EXERCISE REQUIREMENTS ::
Nothing but the line containing "Task: Open the banner_display trigger link" and the lines that follow it to the end of the material below should appear in the answer, each copied exactly.

SOURCE INFORMATION ::
↓

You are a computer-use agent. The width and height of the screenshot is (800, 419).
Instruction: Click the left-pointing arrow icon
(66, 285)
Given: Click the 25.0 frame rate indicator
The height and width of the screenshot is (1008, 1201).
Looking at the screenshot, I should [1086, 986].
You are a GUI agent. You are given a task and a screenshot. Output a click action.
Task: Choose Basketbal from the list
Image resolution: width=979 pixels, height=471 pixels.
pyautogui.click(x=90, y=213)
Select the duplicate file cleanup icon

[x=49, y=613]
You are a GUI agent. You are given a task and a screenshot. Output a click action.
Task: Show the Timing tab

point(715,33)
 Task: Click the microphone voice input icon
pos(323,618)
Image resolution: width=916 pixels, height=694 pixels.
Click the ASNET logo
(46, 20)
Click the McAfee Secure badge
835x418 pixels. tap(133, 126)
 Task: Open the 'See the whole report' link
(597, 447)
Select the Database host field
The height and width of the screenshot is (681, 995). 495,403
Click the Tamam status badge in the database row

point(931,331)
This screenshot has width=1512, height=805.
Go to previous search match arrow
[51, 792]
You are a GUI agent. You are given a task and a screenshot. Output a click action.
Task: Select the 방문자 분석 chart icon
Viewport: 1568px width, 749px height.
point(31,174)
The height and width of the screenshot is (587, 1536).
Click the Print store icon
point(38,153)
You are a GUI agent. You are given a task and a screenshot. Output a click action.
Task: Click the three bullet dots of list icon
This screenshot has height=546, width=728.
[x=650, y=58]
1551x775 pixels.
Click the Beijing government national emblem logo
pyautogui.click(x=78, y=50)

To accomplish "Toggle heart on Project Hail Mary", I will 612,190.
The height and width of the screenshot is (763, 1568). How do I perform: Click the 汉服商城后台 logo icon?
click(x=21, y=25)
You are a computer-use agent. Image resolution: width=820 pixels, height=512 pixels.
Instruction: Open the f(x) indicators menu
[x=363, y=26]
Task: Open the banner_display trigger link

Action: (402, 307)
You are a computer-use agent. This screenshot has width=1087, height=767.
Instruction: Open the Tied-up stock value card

↑

THE COMPLETED TASK ::
Task: Open the banner_display trigger link

Action: (402, 307)
You are a computer-use agent. This screenshot has width=1087, height=767.
Instruction: Open the Tied-up stock value card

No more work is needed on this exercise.